Linda Greenhouse teaches at Yale Law School. Her new book (with Michael J. Graetz), “The Burger Court and the Rise of the Judicial Right,” will be published next June.

A version of this review appears in print on September 20, 2015, on page BR1 of the Sunday Book Review with the headline: ‘Sisters in Law’.

2 thoughts on “NY Times Book Review–Sisters in Law

  1. “…..but rather as representatives of the different ways that smart, ambitious women navigated life in mid-20th- century America, when social norms and expectations were changing but old patterns still prevailed.”

    Or maybe just write two different books on two different women, rather than lump them together merely because of gender.

    These two women are remarkable for different reasons.

  2. Though many women are increasingly becoming Prime Ministers and Presidents and Chairpersons of International Institutions, the sadder truth is that there is still the glass ceiling set by the male dominated world to inhibit their natural progress that seems to be seamlessly open to men.

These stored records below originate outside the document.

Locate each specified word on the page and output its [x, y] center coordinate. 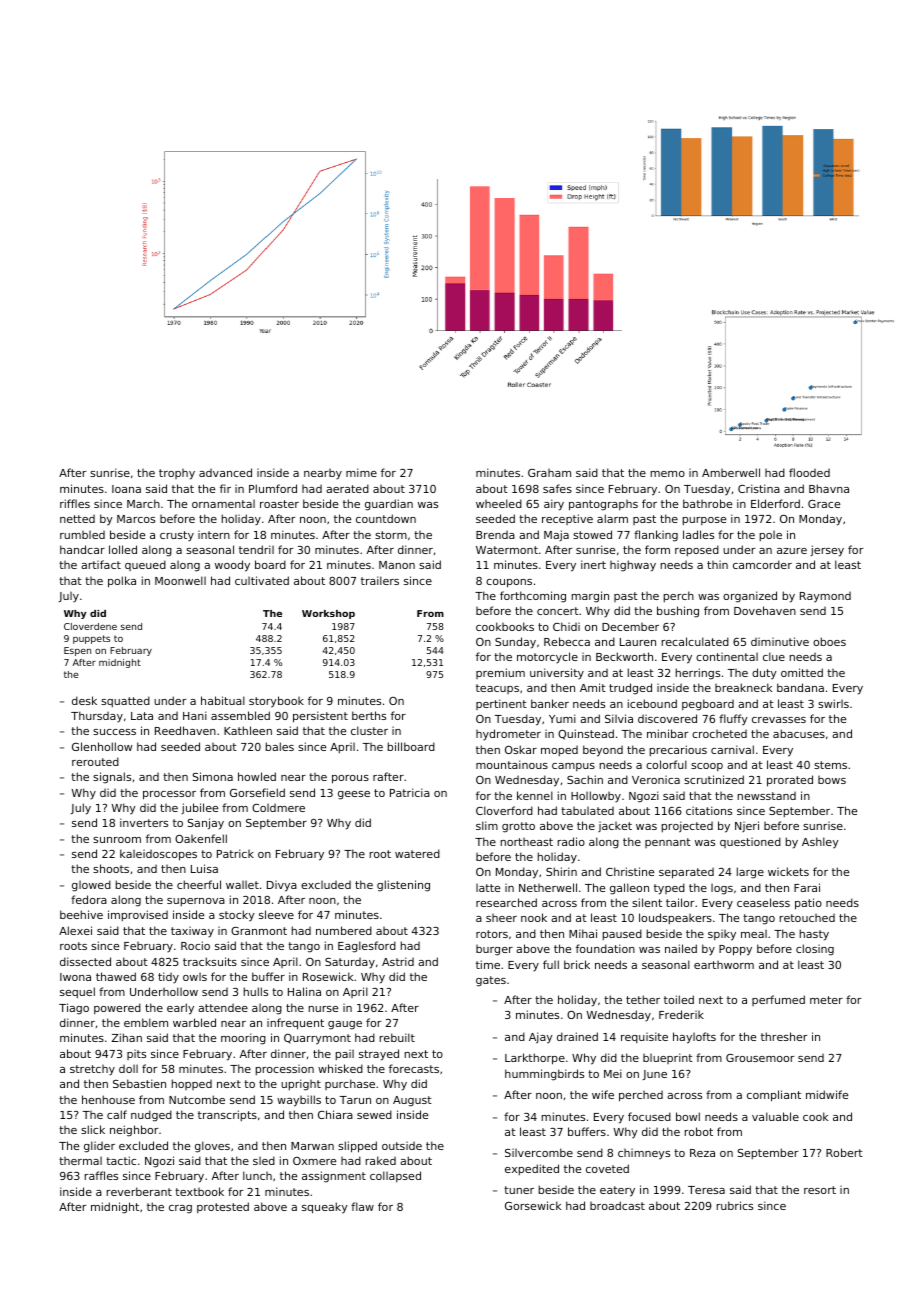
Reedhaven [185, 730]
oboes [829, 641]
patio [808, 904]
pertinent [501, 704]
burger [494, 950]
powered [117, 1008]
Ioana [126, 489]
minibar [667, 733]
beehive [81, 914]
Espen [77, 651]
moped [559, 751]
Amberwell [731, 472]
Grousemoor [760, 1058]
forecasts [414, 1068]
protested [223, 1207]
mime [361, 472]
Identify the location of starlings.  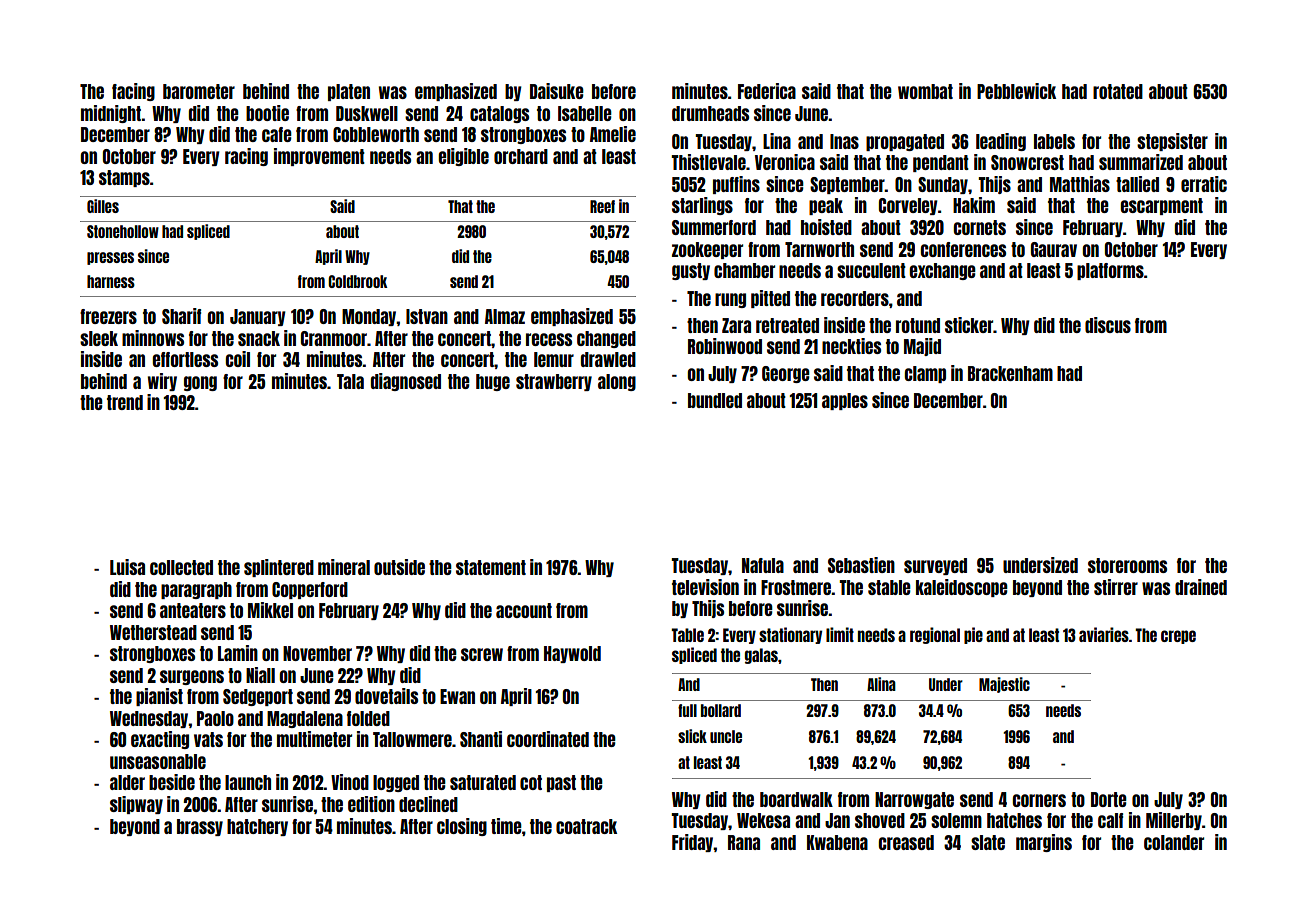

    Women of stature have to stand up, speak up and act to break these barriers. It is futile to expect male dominated ruling regimes and religious class of all persuasions, to empower the women. They will resist any inroad into their territory by women that undercuts their all consuming power.

    Well established women, with high degree of social consciousness, serving in various sectors and who can sense the self-serving gender inequality practised by men , can press for seismic changes by their very acts. Resigning their posts (those who can afford to) by openly articulating their reason of gender bias, Calling for 30 to 40% representation (for a start) in Municipal Councils, State Assemblies, Parliament and in the Cabinet, Giving a time frame of 10 years for political parties to include this in their manifesto and implement it, failing which start a national women’s movement to organise support and support-withdrawal respectively for political parties which do and do not accept this new paradigm of women empowerment.

    Marina Mahathir, Nurul Izzah Anwar and lately former Wanita UMNO Chief and Trade and Industry (MITI) Minister, Tan Sri Rafidah Aziz are some of the leading lights who have been carrying the torch to advance the causes of women and speaking up against social injustices and power abuses. More women should join them and keep at the back of their mind the possibility of starting a national women’s movement as and when the need arises.